Please tally the lines below that contain the string "Content" and reply with that figure only.
┏━━
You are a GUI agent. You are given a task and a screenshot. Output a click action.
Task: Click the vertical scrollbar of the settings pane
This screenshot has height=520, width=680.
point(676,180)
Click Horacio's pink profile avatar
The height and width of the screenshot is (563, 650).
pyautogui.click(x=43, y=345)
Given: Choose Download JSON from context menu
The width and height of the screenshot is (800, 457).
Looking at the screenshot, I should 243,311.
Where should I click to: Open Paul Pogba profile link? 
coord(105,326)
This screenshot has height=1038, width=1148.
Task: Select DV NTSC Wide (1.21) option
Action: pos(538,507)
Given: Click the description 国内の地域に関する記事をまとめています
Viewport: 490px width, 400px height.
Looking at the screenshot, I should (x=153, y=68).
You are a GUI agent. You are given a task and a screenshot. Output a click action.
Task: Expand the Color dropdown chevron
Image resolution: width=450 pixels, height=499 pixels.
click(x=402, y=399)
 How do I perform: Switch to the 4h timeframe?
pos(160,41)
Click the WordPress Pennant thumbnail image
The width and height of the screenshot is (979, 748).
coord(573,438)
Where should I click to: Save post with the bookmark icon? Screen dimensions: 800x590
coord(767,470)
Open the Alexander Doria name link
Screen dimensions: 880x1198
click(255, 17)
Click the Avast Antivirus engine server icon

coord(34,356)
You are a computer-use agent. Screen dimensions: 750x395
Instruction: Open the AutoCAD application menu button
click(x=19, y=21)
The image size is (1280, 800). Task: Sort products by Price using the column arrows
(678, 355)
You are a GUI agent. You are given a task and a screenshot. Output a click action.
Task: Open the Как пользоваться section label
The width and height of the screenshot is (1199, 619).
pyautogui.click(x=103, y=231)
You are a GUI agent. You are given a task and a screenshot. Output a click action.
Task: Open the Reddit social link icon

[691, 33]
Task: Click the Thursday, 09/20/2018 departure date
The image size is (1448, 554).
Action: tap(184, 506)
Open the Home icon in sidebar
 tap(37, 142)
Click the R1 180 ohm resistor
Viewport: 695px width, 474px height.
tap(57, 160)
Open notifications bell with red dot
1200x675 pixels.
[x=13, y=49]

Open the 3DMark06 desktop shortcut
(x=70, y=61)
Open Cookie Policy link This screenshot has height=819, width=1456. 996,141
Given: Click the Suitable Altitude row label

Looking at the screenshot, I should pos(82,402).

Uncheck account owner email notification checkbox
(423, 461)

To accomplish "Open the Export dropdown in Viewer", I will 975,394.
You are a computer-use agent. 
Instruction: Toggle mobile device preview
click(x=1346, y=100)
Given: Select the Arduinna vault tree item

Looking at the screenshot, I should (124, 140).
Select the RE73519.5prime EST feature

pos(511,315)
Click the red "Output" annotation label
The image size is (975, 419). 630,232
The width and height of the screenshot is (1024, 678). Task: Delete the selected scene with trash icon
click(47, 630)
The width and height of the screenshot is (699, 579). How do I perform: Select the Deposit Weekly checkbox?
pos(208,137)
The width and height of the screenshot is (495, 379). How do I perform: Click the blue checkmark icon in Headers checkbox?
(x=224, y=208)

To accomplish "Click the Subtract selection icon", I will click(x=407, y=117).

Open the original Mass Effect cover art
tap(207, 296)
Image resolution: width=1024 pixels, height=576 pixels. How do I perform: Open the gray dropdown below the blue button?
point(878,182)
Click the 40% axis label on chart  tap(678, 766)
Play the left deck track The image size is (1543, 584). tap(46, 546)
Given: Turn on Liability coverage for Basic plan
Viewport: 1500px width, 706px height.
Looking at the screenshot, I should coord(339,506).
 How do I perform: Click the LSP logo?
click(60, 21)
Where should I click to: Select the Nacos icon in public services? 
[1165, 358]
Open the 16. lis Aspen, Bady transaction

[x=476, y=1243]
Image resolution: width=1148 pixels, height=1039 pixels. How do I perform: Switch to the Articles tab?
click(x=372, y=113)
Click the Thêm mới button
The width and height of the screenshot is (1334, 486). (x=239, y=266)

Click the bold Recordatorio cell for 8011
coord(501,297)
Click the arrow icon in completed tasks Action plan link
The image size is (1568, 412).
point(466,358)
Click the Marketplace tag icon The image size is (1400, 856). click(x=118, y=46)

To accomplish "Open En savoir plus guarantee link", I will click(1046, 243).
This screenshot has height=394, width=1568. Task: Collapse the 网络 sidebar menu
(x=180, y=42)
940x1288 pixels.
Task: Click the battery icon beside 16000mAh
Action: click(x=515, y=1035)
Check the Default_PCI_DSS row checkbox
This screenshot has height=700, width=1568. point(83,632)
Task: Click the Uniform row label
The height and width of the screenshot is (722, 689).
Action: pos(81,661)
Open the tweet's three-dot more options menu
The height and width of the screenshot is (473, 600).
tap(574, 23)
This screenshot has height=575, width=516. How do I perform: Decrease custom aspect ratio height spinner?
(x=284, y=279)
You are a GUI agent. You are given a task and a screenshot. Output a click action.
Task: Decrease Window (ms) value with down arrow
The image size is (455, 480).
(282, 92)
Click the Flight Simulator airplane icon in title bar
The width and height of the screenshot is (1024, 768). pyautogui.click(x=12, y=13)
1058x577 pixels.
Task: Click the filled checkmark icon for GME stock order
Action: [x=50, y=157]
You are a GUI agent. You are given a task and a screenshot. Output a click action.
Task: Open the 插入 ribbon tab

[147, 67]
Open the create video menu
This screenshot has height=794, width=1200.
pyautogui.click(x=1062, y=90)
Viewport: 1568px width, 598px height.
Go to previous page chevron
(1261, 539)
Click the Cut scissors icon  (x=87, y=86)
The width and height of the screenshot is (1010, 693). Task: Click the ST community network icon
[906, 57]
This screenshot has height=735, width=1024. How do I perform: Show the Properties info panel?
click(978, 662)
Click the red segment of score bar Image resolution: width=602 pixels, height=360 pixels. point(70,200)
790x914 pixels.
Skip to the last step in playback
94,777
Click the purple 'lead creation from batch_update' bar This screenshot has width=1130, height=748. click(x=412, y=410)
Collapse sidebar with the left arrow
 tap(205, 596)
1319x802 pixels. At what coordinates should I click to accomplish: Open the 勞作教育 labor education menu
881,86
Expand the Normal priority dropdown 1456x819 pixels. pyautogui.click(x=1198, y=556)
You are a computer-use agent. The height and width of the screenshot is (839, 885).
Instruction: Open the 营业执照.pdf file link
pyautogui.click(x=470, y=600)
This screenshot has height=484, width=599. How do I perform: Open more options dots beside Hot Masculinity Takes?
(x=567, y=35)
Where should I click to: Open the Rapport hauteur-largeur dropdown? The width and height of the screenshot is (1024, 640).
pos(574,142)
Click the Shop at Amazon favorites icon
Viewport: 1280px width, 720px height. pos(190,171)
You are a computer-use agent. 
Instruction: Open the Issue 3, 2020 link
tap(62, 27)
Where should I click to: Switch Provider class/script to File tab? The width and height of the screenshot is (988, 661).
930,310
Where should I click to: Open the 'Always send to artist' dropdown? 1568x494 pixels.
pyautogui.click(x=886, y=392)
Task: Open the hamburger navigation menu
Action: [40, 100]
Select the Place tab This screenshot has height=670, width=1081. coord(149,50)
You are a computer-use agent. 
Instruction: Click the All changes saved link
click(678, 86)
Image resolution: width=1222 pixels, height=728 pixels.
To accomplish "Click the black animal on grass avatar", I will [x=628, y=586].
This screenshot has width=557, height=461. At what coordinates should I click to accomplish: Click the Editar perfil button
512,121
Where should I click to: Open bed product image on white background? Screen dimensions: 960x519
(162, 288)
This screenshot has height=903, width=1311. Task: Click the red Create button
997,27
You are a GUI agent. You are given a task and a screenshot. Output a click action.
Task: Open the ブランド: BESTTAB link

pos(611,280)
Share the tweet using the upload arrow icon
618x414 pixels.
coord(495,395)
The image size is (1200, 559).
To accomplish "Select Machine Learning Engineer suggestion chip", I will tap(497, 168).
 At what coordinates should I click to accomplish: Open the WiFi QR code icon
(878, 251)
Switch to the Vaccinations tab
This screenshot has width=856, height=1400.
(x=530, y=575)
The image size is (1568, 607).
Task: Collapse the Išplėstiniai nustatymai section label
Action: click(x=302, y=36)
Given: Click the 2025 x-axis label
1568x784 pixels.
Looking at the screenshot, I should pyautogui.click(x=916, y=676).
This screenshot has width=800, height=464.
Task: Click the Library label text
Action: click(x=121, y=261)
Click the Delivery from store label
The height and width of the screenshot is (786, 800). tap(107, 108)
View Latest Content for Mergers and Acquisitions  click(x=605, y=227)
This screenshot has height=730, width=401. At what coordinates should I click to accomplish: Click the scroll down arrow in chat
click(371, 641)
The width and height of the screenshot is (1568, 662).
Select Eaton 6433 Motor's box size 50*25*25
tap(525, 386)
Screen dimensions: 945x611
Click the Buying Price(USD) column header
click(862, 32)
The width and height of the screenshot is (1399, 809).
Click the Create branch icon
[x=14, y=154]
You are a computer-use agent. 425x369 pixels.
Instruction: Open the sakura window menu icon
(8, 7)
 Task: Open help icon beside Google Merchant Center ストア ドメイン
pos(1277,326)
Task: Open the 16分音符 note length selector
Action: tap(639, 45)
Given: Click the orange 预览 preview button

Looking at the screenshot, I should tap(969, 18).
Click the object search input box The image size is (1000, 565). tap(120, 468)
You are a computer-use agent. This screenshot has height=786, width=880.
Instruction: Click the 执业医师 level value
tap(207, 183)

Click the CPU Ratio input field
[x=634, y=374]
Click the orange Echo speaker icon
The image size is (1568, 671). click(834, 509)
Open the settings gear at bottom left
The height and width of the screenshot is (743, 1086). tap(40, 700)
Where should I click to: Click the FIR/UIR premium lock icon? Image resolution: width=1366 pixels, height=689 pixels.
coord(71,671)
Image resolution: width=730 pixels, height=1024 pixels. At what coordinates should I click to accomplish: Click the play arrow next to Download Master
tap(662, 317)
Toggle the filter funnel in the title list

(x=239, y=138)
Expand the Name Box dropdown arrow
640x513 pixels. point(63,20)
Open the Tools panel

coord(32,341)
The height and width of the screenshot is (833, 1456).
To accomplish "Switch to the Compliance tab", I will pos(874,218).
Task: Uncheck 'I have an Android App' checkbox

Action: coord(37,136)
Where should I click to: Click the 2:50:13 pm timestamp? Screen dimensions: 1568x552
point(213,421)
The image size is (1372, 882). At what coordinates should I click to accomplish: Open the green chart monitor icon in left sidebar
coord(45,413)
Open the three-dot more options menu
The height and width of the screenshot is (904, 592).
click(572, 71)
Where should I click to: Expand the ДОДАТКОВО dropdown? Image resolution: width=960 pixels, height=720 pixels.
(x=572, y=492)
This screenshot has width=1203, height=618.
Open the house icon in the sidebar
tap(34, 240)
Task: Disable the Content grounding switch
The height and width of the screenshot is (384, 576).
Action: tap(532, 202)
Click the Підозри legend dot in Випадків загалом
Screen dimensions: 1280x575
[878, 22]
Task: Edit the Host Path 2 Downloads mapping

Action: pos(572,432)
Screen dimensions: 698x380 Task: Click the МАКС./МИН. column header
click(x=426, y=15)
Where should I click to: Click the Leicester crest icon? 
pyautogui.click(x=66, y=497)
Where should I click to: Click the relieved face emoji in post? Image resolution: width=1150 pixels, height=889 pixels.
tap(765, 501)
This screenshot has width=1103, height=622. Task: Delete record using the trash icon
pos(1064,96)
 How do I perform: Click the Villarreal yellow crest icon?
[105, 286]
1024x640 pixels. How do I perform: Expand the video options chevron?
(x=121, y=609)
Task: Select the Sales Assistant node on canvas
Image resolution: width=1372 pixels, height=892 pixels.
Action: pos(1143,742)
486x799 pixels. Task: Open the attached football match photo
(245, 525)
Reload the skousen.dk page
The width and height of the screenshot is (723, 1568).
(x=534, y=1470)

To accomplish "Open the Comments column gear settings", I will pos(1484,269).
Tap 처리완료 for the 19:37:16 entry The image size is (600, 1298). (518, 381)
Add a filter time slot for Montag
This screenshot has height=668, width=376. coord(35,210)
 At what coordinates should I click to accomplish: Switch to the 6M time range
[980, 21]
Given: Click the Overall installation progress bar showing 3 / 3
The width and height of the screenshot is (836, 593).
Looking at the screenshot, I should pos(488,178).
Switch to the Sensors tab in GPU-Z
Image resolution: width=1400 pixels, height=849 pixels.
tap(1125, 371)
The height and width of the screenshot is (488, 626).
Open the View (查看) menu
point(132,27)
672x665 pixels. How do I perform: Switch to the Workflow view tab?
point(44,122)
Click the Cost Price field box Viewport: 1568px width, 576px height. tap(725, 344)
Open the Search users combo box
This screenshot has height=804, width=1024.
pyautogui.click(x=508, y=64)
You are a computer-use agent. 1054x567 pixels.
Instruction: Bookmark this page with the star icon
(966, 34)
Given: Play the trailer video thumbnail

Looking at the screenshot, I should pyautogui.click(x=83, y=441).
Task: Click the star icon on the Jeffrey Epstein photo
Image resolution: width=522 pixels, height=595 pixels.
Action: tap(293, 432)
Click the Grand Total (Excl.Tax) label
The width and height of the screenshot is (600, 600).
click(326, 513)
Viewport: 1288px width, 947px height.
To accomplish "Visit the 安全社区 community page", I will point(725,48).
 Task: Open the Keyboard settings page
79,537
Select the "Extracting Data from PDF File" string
┗━━
Result for this exercise – 2